O Presidente norte-americano diz estar a pensar na hipótese de impor quarentena em Nova Iorque, New Jersey e talvez um ou outro lugar, como algumas partes de Connecticut.

O Presidente dos Estados Unidos, Donald Trump, admitiu este sábado a possibilidade de impor quarentena em três estados, incluindo Nova Iorque, para travar a pandemia de coronavírus nas regiões mais críticas.

“Gostaríamos de ter quarentena em Nova Iorque, porque é um ponto crítico. Nova Iorque, New Jersey e talvez um ou outro lugar, como algumas partes de Connecticut. Estou a pensar nisso agora”, disse Trump.

“Podemos não ter de o fazer, mas há uma possibilidade de, em algum momento, ser necessário”, explicou, depois de esta semana ter dito ser necessário que a população regressasse à vida normal, para procurar salvar a economia norte-americana. Trump indicou que, a existir, a quarentena será por um curto período, possivelmente duas semanas, afirmando ter discutido a questão com o governador de Nova Iorque, Andrew Cuomo.

O governador já respondeu que nunca discutiu o tema com o Presidente e que não sabe sequer a que se refere Donald Trump, quando fala de quarentena. “Não sei como poderá ser legalmente aplicável.
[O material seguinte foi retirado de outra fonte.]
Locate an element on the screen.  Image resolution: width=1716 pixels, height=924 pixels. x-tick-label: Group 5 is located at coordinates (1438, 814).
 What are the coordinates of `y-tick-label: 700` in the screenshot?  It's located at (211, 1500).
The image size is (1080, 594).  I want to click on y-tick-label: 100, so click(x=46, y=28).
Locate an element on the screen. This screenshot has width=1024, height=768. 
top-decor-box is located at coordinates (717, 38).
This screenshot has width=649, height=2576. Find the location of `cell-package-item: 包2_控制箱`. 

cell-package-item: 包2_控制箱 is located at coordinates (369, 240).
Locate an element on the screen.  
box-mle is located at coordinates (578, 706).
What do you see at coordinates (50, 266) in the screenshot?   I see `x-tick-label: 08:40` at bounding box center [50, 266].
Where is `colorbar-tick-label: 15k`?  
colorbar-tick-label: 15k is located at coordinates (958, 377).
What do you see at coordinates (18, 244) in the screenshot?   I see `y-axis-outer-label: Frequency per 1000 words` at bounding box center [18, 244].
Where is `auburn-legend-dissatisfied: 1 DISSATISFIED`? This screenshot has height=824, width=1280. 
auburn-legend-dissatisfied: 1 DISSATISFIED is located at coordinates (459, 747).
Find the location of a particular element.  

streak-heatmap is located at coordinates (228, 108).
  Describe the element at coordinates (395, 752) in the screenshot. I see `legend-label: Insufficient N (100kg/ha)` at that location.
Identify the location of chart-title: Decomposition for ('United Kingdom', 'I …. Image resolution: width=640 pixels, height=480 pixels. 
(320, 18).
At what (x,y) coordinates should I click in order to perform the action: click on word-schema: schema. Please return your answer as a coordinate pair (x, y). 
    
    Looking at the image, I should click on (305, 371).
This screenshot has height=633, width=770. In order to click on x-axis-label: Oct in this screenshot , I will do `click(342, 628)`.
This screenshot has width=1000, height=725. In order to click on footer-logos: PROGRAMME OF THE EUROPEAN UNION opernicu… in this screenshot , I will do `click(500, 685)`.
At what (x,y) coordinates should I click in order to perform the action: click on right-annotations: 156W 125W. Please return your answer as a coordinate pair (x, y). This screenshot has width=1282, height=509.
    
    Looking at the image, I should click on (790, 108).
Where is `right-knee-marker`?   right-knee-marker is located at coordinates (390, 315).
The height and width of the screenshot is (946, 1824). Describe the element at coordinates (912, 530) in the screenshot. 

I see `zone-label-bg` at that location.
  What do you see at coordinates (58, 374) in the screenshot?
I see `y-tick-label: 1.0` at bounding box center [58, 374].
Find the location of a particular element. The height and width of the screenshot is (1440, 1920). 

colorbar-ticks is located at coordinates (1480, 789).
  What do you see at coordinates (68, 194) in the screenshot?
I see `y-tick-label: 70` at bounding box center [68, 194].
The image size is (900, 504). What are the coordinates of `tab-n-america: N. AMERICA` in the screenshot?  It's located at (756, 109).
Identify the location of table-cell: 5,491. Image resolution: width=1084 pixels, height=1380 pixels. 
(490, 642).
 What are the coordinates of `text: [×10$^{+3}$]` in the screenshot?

Do ponto de vista médico, nem sei o que se conseguirá resolver com isso. Não gosto do que estou a ouvir”, reagiu Cuomo, sobre a hipótese levantada por Trump.

O estado de Nova Iorque é o epicentro da pandemia nos Estados Unidos, com 52.318 confirmados e 728 mortes. Perante este cenário, Andrew Cuomo, anunciou hoje o adiamento das eleições primárias, que estavam marcadas para o dia 28 de abril e que ficam agendadas para 23 de junho, imitando as decisões de dez outros estados que estão a reprogramar a fase de escolha dos candidatos às eleições presidenciais de novembro.

Os Estados Unidos registam já o maior número de infeções em todo o mundo, com mais de 100.000 casos confirmados e mais de 1.700 mortes, por causa do coronavírus, que já infetou mais de 600 mil pessoas em todo o mundo, das quais morreram quase 28.000. Dos casos de infeção, pelo menos 129.100 são considerados curados.